The final gift my father gave me was four weeks. A strange gift i know but it was a gift of immense importance to his often wayward son. It was more than secrets revealed and questions answered. It was a chance to inhabit a world so familiar but grown so foreign. A chance to walk streets, a chance to sit on a beaten and broken down leather couch, to climb the creaking wooden steps and study the chipped grey paint. And it was more than that. It was things and thoughts and feelings that our simple and childlike language cannot yet define, cannot not yet explain or describe. What is blue sky to the blind man? what is water to the fish? there are things that just are to each and every one of us and to each and every one of us they belong, they are the same and they are not but they are ours and i would cite my fellow Ohioan Robert Pollard and describe them as the things that i will keep. Not things or possessions but things possessed, some might say cherished, intangible things that could never be held for to hold them would be to have them slip from our grasps, physical, metaphysical or otherwise.

Looking into a mirror i see a young man's face grown older, there are lines and less hair and glasses to help him read the fine print he could once read in the dark. Humans love patterns and in those weeks there were the seeds of a life planted to temporarily take the place of a tree that was dying, there were days and nights spent wandering and driving, composing love letters to the places grown old or wiped away, to girls who were now women who had moved away or never left, raising kids or chasing careers, we me them, the fading Polaroids left in a box in a damp and dank West Side basement, you can't put your arms around a memory is what Johnny Thunders said and it's probably best that we can't, it serves no purpose but those weeks of watching the chapters fade and blur encapsulated a beauty, like standing near that lake in the pitch dark night and hearing the water and the wind knowing it's there in the invisible darkness and understanding how fleeting it all is and how once you leave you'll never see that place again, a place filled with people and sights and sounds and smells, like the noise and air on a spring night walking Madison Ave, and as you close that book filled with those pictures found in that basement there will be a sigh and a sly smile that you'll never see it or them again and that it is okay because you have and there is nothing left to give or take except the beauty and the love of those things we will keep, those things we can't define nor should we try.






1 comment:

daisyfae said...

Closure. Such an over-rated concept, but it gets all that press for a reason. We do crave it, and i've found that if i can't come by it naturally, i will work something around in my brain and convince myself that i'm good with it...

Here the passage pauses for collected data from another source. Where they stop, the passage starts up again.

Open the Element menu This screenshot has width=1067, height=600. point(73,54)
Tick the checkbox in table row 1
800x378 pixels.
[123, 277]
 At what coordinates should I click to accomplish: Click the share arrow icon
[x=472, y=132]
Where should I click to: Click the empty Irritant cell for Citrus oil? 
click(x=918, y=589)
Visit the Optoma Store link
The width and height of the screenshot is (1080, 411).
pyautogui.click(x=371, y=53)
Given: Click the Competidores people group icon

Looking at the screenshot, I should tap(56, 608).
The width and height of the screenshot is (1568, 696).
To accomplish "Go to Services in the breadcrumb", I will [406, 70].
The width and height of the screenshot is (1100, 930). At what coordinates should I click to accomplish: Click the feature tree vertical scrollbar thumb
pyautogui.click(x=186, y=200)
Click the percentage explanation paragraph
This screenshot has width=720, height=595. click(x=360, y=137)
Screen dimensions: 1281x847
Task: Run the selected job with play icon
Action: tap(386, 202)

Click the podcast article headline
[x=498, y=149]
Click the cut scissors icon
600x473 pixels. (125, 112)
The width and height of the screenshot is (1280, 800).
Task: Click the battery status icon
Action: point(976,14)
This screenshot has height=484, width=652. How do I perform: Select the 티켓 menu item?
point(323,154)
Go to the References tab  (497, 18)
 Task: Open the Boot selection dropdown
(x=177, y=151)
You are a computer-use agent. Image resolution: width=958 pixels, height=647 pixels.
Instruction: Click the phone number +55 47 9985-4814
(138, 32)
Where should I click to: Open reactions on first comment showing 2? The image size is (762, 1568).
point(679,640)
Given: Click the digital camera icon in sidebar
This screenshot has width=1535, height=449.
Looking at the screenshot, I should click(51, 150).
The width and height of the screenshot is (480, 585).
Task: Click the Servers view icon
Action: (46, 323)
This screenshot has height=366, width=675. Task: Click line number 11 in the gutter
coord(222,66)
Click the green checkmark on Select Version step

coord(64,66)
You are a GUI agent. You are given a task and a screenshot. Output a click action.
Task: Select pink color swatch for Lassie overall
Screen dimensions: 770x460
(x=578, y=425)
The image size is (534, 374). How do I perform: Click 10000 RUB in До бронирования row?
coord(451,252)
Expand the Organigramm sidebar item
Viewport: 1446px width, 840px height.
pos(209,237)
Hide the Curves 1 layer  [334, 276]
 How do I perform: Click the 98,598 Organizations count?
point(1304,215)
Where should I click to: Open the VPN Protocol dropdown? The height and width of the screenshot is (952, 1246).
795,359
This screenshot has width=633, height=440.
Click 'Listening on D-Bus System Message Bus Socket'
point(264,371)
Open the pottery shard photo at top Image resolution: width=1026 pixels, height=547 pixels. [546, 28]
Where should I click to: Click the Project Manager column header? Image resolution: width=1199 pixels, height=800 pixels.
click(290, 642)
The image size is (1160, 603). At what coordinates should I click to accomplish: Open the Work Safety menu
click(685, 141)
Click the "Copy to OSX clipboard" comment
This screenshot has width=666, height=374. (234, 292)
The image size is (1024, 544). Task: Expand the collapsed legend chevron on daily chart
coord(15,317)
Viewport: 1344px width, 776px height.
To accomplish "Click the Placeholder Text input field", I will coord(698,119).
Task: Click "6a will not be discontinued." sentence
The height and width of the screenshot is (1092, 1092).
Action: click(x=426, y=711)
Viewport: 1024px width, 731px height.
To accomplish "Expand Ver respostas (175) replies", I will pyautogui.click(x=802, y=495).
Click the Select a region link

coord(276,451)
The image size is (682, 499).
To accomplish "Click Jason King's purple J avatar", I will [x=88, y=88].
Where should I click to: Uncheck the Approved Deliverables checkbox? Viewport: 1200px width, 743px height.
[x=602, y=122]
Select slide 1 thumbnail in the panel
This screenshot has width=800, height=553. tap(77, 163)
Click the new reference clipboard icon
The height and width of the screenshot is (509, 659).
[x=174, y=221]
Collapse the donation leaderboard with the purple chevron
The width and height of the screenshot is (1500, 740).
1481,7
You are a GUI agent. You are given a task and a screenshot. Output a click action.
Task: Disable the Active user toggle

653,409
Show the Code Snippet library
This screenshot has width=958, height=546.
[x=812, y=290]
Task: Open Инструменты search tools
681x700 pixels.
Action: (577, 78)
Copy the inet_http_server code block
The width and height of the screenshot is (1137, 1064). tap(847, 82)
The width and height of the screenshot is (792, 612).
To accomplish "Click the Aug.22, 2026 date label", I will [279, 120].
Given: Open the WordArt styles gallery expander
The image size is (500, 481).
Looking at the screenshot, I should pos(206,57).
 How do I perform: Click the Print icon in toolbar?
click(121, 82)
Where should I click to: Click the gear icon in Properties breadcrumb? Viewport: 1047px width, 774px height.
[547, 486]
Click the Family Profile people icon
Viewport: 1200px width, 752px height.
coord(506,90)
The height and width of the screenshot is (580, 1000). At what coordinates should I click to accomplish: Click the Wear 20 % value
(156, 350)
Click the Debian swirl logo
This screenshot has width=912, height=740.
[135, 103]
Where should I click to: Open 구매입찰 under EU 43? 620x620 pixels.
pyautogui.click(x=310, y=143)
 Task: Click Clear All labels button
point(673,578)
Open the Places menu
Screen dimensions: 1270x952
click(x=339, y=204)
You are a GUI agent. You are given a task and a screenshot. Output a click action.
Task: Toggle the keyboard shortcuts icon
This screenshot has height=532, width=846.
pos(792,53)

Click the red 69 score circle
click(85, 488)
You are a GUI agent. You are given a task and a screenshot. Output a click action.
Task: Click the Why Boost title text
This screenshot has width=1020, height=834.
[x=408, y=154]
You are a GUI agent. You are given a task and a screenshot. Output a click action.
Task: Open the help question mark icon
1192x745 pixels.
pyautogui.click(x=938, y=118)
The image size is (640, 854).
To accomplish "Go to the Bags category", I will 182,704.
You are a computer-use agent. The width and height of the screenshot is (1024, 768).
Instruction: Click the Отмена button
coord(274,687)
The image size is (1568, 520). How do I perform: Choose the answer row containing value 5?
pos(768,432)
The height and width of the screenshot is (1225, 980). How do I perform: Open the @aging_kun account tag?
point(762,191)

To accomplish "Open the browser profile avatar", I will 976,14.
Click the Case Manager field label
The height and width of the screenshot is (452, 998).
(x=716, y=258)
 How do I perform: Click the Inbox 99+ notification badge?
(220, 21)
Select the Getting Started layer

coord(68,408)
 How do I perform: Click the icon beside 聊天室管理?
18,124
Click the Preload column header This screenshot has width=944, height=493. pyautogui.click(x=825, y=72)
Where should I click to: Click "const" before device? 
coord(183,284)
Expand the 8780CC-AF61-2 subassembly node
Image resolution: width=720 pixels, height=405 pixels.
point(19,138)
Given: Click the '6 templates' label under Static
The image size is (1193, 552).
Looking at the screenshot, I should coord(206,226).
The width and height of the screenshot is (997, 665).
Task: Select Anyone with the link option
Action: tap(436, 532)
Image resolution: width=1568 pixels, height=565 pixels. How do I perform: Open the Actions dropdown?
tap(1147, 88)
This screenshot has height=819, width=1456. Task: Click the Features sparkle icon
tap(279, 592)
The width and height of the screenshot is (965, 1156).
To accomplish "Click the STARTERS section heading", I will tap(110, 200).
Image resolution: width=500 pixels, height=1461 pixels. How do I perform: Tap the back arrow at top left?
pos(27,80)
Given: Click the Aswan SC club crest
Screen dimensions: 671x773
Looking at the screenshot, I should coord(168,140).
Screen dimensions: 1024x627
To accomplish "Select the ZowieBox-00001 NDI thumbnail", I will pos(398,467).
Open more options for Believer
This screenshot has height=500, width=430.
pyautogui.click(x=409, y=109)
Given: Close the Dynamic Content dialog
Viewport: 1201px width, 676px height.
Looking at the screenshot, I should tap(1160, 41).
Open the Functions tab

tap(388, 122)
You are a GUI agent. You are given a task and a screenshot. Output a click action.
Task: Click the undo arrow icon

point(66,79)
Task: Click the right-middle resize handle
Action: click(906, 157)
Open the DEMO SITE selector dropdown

i don't go back to the city of my birth much since mom died. it's no longer home, even though i lived there for the formative first 18. Mom was old and sick long enough that i had time (and my blog) to bash through it all. i'm good with it, and no longer consider it home. i have no compelling need to go back, other than for a festival, or a good craft beer at the latest brewery.

"The Rust Belt is stuck in the loops of some beaten and battered work pants" - that, my friend, is serious fucking poetry. Nicely done.